▸ **Assigned task**
Output only the lines of the entries that follow, starting at the one with "Insert the 'пересечение(,,);'" and running down to the one with "The image size is (632, 471).", both included and unchanged.

Saved data entries:
####

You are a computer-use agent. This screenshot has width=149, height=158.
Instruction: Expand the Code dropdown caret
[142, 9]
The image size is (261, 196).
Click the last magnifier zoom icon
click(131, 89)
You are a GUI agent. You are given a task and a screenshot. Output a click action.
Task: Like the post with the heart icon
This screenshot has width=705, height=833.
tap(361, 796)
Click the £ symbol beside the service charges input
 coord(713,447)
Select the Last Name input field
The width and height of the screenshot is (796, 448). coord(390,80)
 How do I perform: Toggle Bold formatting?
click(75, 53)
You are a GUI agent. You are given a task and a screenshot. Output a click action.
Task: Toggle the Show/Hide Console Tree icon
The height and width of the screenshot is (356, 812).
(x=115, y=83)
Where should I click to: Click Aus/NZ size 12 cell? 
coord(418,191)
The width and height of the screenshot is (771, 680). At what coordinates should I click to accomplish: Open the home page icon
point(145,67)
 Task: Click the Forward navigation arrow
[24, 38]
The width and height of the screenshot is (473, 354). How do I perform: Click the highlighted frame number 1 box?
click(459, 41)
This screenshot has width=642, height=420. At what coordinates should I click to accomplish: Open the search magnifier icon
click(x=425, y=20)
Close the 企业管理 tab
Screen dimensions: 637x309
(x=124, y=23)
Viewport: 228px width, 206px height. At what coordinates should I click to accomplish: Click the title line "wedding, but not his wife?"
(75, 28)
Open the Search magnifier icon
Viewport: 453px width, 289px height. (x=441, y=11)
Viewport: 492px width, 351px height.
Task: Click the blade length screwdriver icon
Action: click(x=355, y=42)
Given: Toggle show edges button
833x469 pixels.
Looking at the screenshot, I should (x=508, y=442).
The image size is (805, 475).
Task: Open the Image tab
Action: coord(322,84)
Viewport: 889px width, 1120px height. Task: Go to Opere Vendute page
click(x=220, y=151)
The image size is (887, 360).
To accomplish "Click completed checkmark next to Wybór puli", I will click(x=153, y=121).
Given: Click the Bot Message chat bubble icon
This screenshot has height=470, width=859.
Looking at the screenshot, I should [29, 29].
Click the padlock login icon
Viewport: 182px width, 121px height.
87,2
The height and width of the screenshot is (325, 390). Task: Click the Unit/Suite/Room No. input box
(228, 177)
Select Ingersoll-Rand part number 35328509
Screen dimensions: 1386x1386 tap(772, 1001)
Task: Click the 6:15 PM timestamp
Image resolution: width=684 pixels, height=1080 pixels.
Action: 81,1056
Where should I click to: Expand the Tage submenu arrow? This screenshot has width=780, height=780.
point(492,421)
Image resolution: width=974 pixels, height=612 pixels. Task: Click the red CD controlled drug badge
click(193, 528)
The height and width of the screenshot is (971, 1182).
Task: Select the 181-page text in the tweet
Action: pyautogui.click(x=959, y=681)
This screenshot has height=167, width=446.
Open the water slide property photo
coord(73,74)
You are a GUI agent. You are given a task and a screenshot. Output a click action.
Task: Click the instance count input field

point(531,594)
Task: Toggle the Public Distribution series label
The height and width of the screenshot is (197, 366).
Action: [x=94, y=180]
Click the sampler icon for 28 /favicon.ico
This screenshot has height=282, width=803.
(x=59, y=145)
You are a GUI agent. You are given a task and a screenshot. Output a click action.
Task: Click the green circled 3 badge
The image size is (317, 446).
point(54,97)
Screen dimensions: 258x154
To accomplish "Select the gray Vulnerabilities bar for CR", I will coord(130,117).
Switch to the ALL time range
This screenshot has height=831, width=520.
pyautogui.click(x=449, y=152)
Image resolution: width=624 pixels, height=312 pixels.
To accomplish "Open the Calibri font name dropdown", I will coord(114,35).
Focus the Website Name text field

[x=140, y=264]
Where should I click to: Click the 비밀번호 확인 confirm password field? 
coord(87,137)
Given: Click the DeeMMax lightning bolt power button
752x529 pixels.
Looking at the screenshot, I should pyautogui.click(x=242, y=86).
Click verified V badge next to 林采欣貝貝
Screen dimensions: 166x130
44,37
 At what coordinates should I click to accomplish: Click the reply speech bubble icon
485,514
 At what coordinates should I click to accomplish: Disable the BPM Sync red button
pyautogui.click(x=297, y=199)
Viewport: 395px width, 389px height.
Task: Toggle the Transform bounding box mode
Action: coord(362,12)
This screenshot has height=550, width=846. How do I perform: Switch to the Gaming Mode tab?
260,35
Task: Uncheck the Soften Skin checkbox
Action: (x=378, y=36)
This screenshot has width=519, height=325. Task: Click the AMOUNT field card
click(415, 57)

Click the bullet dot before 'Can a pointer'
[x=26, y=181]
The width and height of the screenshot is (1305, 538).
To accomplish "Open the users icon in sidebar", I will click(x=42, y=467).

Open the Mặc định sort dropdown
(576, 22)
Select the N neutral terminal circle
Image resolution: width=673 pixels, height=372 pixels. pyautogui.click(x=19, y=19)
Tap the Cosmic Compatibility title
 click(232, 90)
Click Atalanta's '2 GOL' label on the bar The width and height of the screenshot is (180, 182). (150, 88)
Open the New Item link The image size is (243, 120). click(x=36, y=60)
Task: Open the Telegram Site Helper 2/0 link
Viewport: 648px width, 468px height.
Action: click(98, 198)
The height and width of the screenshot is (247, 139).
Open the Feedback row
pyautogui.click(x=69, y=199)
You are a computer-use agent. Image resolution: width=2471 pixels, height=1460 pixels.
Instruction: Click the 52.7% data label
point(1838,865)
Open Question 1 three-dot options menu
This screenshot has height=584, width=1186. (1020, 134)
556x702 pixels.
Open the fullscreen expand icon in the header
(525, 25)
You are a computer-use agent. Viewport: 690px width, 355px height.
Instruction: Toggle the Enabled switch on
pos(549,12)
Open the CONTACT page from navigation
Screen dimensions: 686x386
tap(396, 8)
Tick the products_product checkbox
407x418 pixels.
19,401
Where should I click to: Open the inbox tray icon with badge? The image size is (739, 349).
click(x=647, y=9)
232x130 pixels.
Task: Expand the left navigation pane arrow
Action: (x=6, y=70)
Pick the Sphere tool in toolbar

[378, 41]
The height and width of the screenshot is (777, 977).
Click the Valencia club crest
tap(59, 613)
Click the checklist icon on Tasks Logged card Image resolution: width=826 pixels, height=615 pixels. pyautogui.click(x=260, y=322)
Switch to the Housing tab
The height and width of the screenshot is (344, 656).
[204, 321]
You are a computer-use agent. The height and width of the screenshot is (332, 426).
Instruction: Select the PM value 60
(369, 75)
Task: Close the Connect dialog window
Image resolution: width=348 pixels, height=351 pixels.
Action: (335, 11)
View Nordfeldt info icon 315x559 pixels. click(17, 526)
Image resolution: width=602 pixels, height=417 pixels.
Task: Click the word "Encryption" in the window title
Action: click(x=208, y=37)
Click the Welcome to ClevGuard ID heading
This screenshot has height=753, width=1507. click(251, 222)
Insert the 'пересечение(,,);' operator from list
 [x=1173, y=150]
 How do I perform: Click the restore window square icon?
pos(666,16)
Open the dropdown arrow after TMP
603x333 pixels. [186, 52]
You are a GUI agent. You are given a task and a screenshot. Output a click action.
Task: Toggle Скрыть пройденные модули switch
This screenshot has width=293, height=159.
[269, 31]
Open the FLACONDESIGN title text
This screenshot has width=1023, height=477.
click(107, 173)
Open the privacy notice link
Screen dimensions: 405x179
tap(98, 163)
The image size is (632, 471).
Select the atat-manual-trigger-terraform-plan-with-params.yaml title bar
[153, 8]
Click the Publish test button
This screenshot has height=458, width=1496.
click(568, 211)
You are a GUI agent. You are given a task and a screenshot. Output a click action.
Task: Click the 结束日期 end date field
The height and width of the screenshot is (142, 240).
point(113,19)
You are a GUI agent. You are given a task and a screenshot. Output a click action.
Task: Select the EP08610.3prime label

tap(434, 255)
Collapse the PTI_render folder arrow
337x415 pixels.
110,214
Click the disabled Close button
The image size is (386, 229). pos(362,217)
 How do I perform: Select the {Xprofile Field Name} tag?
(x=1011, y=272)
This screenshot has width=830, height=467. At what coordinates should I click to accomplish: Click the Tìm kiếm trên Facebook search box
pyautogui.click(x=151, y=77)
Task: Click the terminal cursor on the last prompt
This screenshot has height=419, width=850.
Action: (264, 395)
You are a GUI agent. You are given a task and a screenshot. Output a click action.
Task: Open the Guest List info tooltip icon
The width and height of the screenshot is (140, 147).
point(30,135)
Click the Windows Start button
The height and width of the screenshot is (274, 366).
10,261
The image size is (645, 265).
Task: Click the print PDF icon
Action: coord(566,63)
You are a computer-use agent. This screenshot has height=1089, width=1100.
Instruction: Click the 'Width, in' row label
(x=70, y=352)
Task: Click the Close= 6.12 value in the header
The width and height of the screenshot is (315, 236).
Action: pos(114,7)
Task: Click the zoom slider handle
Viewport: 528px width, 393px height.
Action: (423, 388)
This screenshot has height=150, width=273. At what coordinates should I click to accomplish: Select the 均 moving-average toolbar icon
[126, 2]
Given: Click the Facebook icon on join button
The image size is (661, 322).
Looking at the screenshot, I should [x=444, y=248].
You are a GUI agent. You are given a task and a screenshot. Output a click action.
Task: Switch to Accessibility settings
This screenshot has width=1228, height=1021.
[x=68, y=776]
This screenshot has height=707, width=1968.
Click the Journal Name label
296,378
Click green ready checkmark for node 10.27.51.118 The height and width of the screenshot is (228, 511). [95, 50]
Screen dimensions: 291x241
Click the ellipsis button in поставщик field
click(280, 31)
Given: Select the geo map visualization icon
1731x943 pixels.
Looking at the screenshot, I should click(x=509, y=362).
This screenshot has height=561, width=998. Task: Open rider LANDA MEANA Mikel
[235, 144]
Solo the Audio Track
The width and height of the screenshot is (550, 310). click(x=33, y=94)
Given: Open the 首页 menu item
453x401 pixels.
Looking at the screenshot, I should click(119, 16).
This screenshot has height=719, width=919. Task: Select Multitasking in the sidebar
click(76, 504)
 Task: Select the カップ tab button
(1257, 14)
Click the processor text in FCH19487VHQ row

####

▸ **Written answer**
Insert the 'пересечение(,,);' operator from list
 [x=1173, y=150]
 How do I perform: Click the restore window square icon?
pos(666,16)
Open the dropdown arrow after TMP
603x333 pixels. [186, 52]
You are a GUI agent. You are given a task and a screenshot. Output a click action.
Task: Toggle Скрыть пройденные модули switch
This screenshot has width=293, height=159.
[269, 31]
Open the FLACONDESIGN title text
This screenshot has width=1023, height=477.
click(107, 173)
Open the privacy notice link
Screen dimensions: 405x179
tap(98, 163)
The image size is (632, 471).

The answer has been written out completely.